La première de la nouvelle production d’Anna Bolena à l’Opernhaus était dédiée à Edita Gruberova, disparue à la mi-octobre. La célèbre soprano, qui vivait à Zurich, était une habituée de l’Opernhaus, où, en près de quarante ans, elle a donné pas moins de deux cents représentations dans dix-sept rôles différents, dont celui d’Anne Boleyn. C’est Diana Damrau qui lui succède aujourd’hui en deuxième épouse du roi Henri VIII. Disons-le d’emblée, la chanteuse allemande a une voix beaucoup trop légère pour le rôle et ce manque de substance ne lui permet pas de traduire vocalement toutes les facettes du personnage. La souveraine qu’elle incarne est une femme fragile et tourmentée, mais en aucun cas une femme fière et orgueilleuse qui doit tout tenter pour sauver sa vie. Le grand air final de l’opéra (« Coppia iniqua ») est à ce titre emblématique : point d’orgue du chef-d’œuvre de Donizetti, il décrit comment Anne se résout à monter sur l’échafaud sans aucun sentiment de vengeance envers le roi son époux et la nouvelle maîtresse de ce dernier. Diana Damrau en donne une interprétation légère et aérienne, joyeuse presque, comme si elle chantait Olympia, allant jusqu’à esquisser quelques pas de danse, un contre-sens total. Cela dit, il faut lui reconnaître un chant magnifique, ponctué de vocalises confondantes de précision, d’aigus stratosphériques atteints avec facilité, de nombreuses nuances et surtout de pianissimi proprement stupéfiants. Luca Pisaroni et Karine Deshayes sont bien plus idiomatiques dans leur rôle respectif. Lui, roi autoritaire et brutal, superbe de présence scénique, avec une voix sombre et sonore, des accents véhéments et un magnifique legato ; elle, suivante particulièrement expressive et émouvante, au timbre corsé et velouté. Malgré des aigus serrés et un timbre un peu terne, Alexey Neklyudov fait belle impression en Lord Percy. La jeune mezzo russe Nadezhda Karyazina séduit, quant à elle, en page Smeton.

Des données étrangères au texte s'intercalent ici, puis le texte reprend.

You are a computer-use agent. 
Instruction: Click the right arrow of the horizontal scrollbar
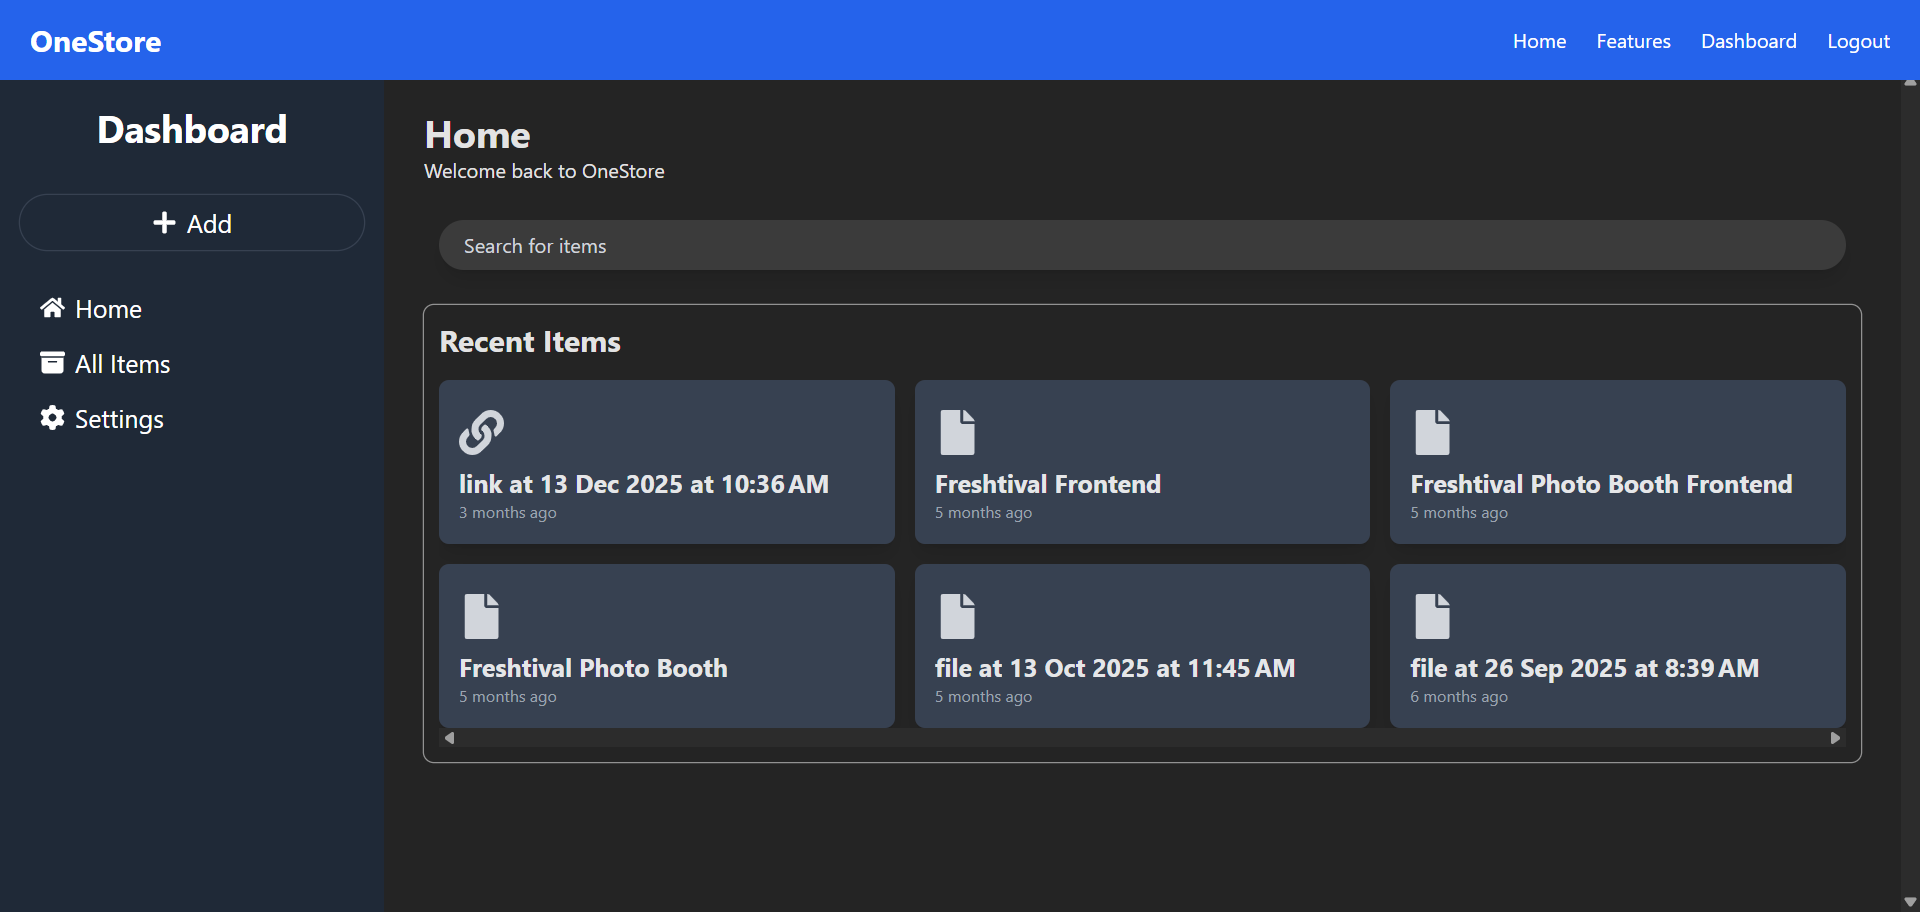tap(1834, 737)
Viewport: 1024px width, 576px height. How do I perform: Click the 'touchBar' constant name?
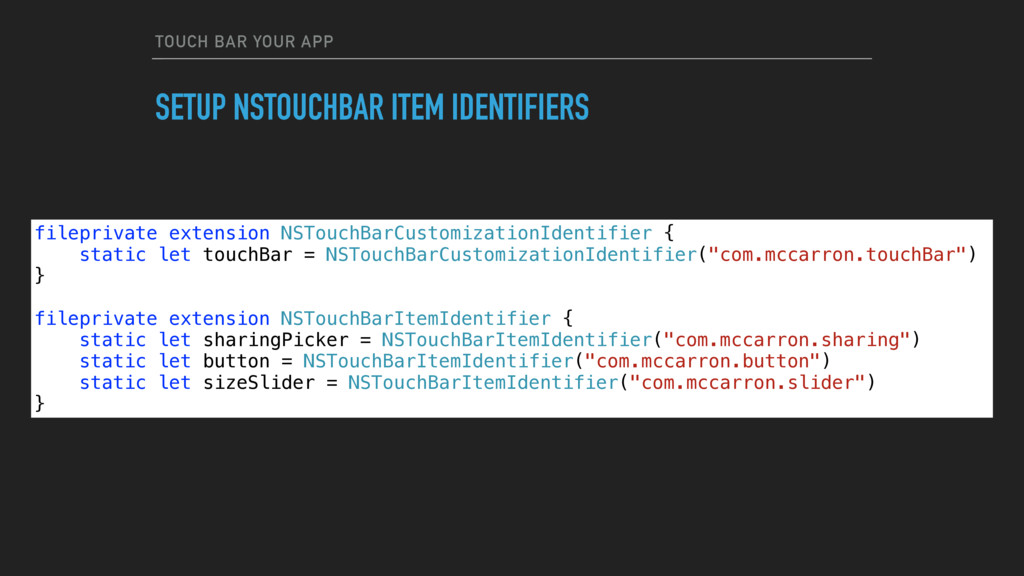[248, 255]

Dans la fosse, Enrique Mazzola offre une interprétation musicale qui fait la part belle à la finesse et à l’homogénéité, à l’équilibre et à la beauté du son, mais au détriment malheureusement de l’intensité dramatique. Avec pour résultat que l’ennui guette çà et là. Un sentiment renforcé par la mise en scène minimaliste de David Alden, vite à court d’idées. Après Maria Stuarda en 2018, l’homme de théâtre américain propose, avec Anna Bolena, le deuxième volet d’une trilogie Tudor donizettienne qui doit se terminer la saison prochaine avec Roberto Devereux. Pour Diana Damrau, chaque titre équivaut à une prise de rôle. Le chef Enrique Mazzola est également de la partie pour les trois opéras. Le décor conçu par Gideon Davey est pratiquement le même que celui de Maria Stuarda : un mur gris en demi-cercle ferme le plateau, mur sur lequel sont projetées des images vidéos. Des ouvertures font aussi apparaître des personnages (qui ne sont pas sans rappeler les tableaux de Magritte) contemplant et commentant les faits et gestes des protagonistes. A noter que le Grand Théâtre de Genève s’est lancé, lui aussi, dans la trilogie Tudor, mais en commençant par Anna Bolena, qui a ouvert le cycle en octobre.